A week after my 20th birthday, I had my first naked photo taken of me. At the time, I was in Alaska with my family. With thousands of miles separated us from society, my sister, a professional photographer, asked if she could take photos of me. We wandered deep into the rainforest. Among the trees and my kin, I removed my clothes. I left nothing on; no shoes to elongate my legs, no thong to frame my ass, no bra to erect my breasts. As she photographed, I stood proud of what I had to offer her lense. I felt the woods, my body free from manipulation of society, my sister looking at my shape in awe of my growth. It’s corny as fuck, but I felt liberated. At the time I didn’t care who saw these photos. I was in art in a purest way, untouched by all the labels I had in “real life.” I was not sexy, or beautiful, or even female. I did not bend my shape into the given female form. I did not push out or suck in. I did not think about my angles or mimicking the images I wish I looked like. I was simply a naked creature.
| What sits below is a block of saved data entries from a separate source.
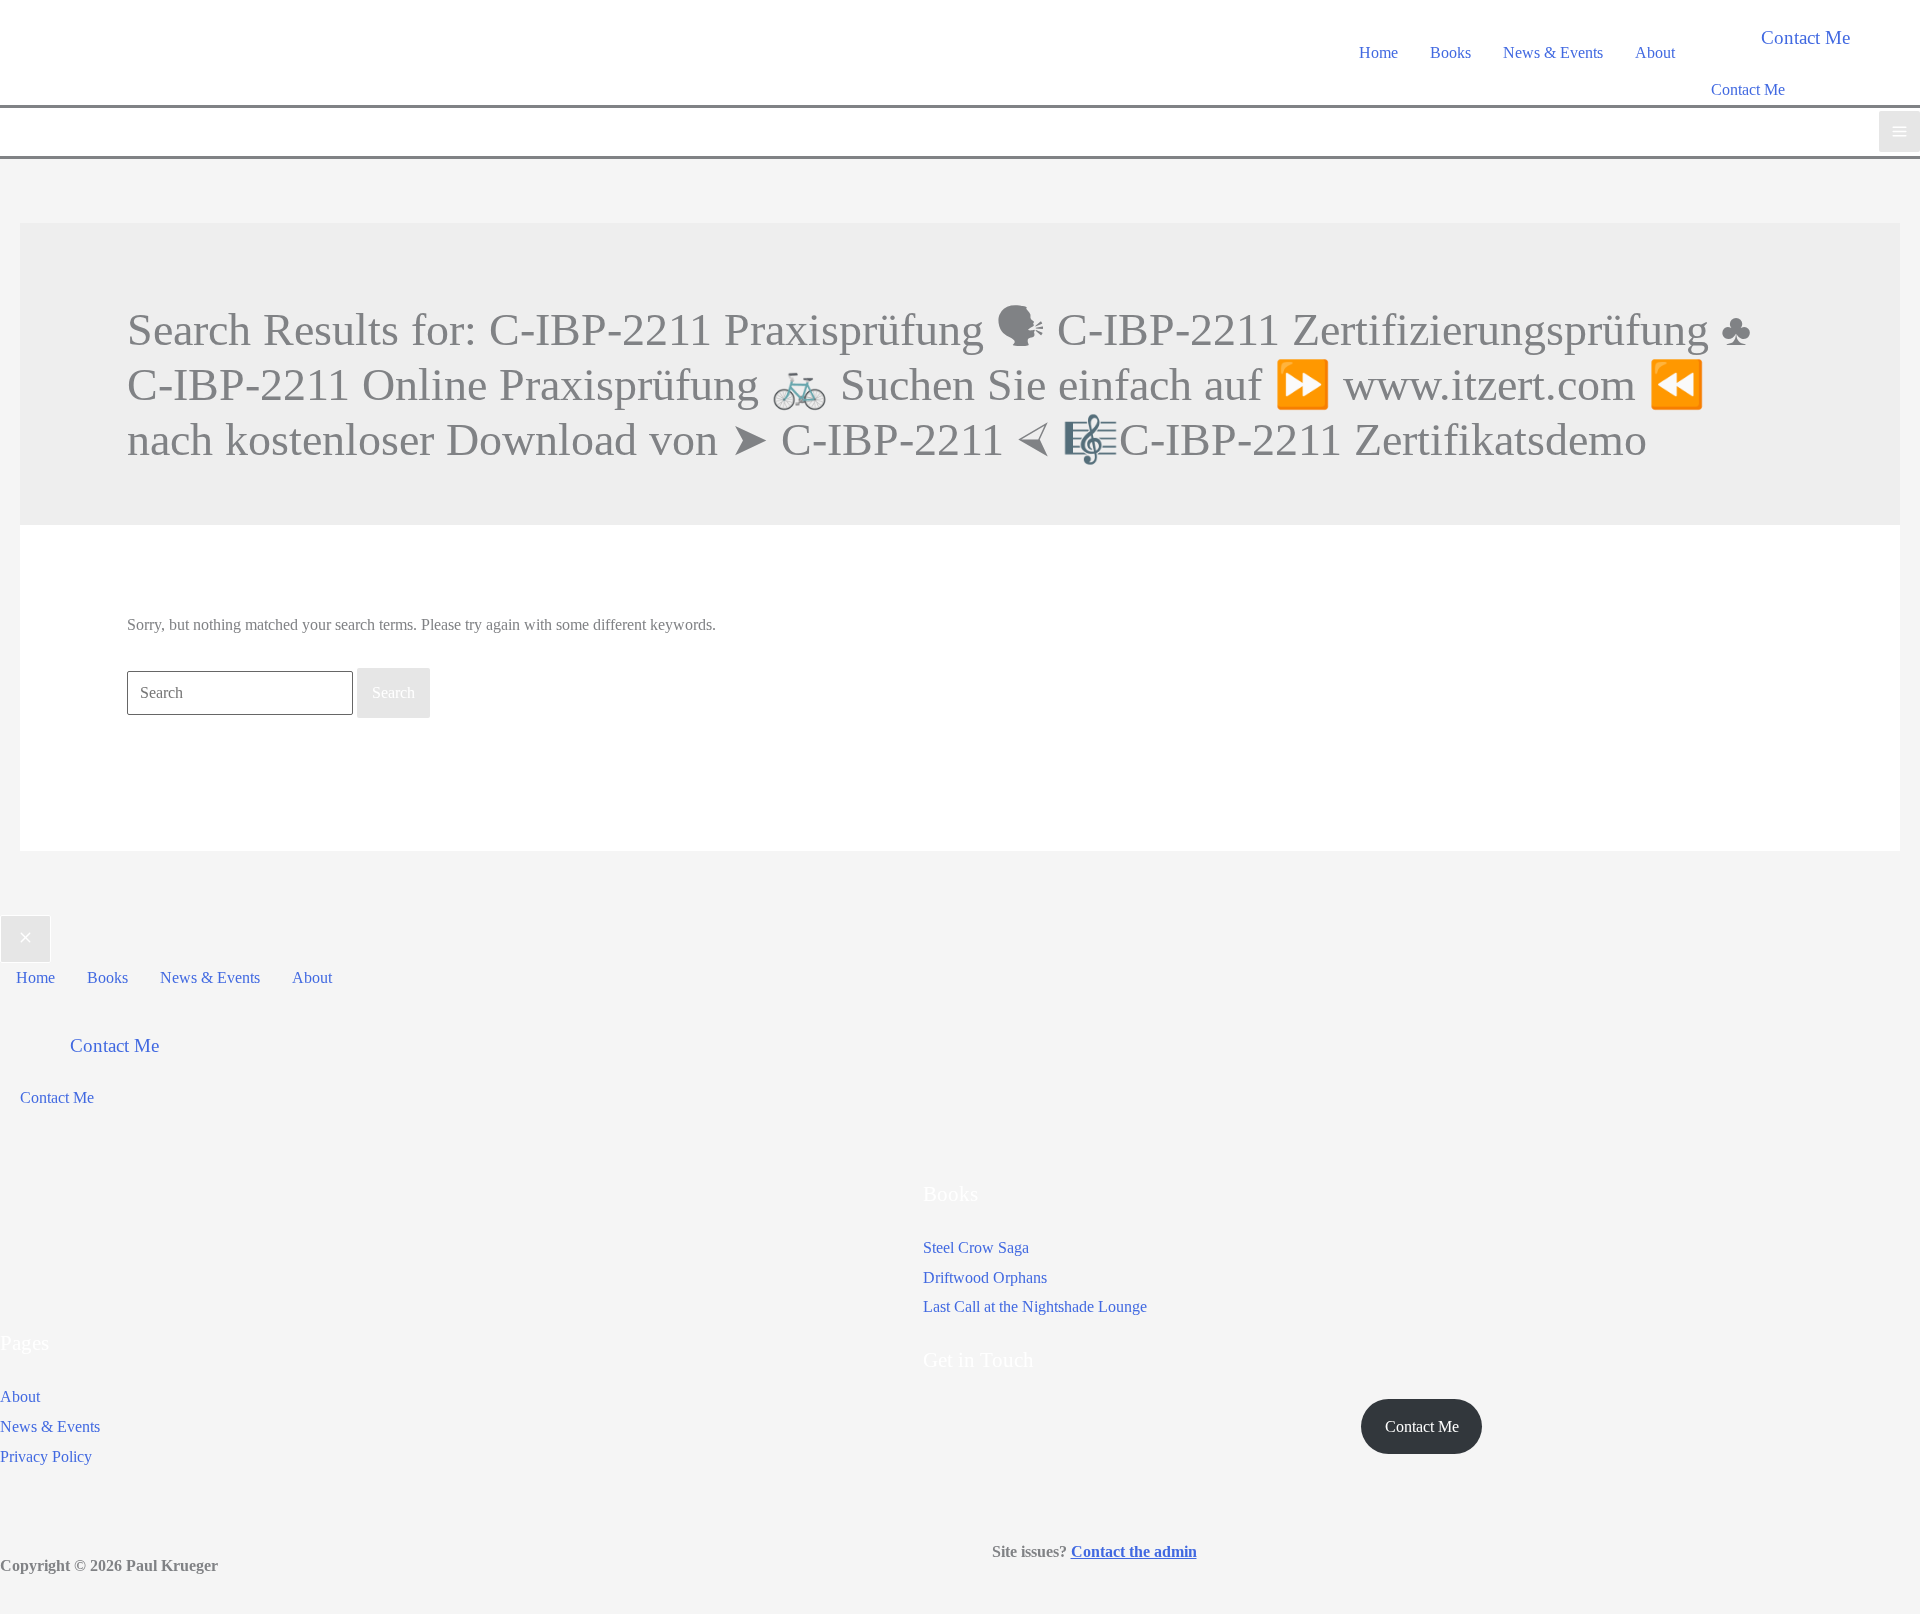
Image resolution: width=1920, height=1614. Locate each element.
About (20, 1396)
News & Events (50, 1426)
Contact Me (1748, 89)
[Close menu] (25, 939)
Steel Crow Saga (976, 1247)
When I returned home, things changed. Two months after we returned home from Alaska my sister asked if my photo could be shown in galleries in Los Angles. Suddenly, I felt nervous. I wondered about the consequences of having a nude photo in public. My female friends were split on the subject; some said it was just art and “they would do it.” Their nonchalance reminded me of my attitude before I was faced with the issue. Others worried about negative judgment. One of my male friends told me he would not want a girl he was dating to have public naked pictures, even if it was “just art.”
Eventually, I decided to allow my sister to show the photos. I did not want to devalue my experience by not allowing others to see the photo. I knew audiences might label the photo, but I realized this was not different from labels females receive every day. This experience validated for me what many female artists have expressed in the past: that being female in the art world is a double-edged sword. There is a liberating aspect of art, a liberation that women are not often given the space to feel. Art provides us an outlet to process or escape confining labels or critique. However, as a woman creating art, you subject your work and self to these very labels and critique your art may have attempted to question in the first place.